The concept of "Design for SIS Reliability" evolved from a paper, “Will the Real Reliability Stand Up?,” I gave at the 72nd annual Instrumentation Symposium for the Process Industries (2017) at TexasA&MUniversity. It explored the concept that we've gotten off the track of good reliability engineering design by concentrating too much on designing to the ANSI/ISA 84.00.02/IEC 61511 standards by emphasizing SIS safety integrity level (SIL), selecting equipment using third-party approval and designing to the SIS standards, but not putting enough emphasis on using good reliability engineering techniques and practices.
Design for Reliability is not a new concept, and it's been used in product development in other industries. In the book, The Professional's Guide to Maintenance and Reliability Terminology, authors Ramesh Gulati, Jerry Kahn and Robert Baldwin define Design for Reliability as “improving the reliability of an asset, process or product by using reliability analysis techniques to design out potential problems during the development phase,” where reliability analysis techniques include, for example, failure modes and effects analysis (FMEA), design FMEA (DFMEA) and reliability by design (RBD).

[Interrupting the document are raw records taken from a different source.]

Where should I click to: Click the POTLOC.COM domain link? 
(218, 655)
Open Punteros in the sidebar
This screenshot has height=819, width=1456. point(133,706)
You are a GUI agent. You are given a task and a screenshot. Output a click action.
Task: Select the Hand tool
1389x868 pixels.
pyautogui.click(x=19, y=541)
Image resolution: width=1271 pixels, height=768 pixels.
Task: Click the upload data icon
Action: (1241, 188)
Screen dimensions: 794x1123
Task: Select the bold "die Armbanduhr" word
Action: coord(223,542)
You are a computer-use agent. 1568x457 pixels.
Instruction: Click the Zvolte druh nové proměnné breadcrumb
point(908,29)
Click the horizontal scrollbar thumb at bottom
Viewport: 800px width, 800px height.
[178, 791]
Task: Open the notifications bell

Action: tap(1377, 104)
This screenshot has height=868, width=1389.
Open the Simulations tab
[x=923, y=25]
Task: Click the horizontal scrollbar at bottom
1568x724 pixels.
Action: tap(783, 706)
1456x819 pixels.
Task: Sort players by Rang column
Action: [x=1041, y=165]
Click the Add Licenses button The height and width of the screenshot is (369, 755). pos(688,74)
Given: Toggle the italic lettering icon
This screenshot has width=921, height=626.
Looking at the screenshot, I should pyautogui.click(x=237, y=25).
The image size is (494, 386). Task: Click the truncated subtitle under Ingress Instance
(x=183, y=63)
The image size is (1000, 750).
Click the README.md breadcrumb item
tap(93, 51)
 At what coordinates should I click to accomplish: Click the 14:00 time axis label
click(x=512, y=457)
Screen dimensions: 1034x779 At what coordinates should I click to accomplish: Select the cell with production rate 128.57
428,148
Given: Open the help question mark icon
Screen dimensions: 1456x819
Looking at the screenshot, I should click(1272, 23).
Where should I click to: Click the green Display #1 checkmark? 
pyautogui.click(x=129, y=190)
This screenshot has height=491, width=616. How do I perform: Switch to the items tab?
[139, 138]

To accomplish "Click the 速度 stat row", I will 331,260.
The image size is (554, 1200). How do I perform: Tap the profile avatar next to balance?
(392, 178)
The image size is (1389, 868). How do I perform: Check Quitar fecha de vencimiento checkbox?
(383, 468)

Much of the design of SISs rely on traditional instrument design and meeting the SIS standards. Designing to meet standards is a top-down design methodology, which is prone to a syndrome similar to “teach to the test,” where the standard is treated as the maximum and the design is the minimum to meet the standard—no less, no more. The basic concept of Design for Reliability as applied to SIS is a bottom-up, holistic approach that is not a minimum, which removes or minimizes the effects of failure modes, and improves reliability by using reliability engineering techniques during the design phase. In addition, due to the lifecycle nature of process industry safety systems, the concept will be extended to using Design for Reliability techniques throughout the safety system’s lifecycle to sustain and improve reliability, especially if the design proves inadequate for the application or any of the design assumptions prove to be invalid. The concepts and principles in this article can also be applied to designing instrument and control systems (I&CS) and other SISs such a safety controls, alarms and interlocks (SCAI).
A little history
Over the past three decades or so, development of the SIS standards ANSI/ISA S84 and later IEC/ISA 61511 has driven SIS design. SIS design practices have evolved from relay logic to general-purpose programmable logic controllers (PLC), and later to specialized safety PLCs; and from pneumatic process transmitters and “dumb” electronic transmitters to “smart” digital transmitters. Along the way, we moved from pneumatic process controls to electronic and digital single-loop controllers, and onward to modern distributed control systems (DCS).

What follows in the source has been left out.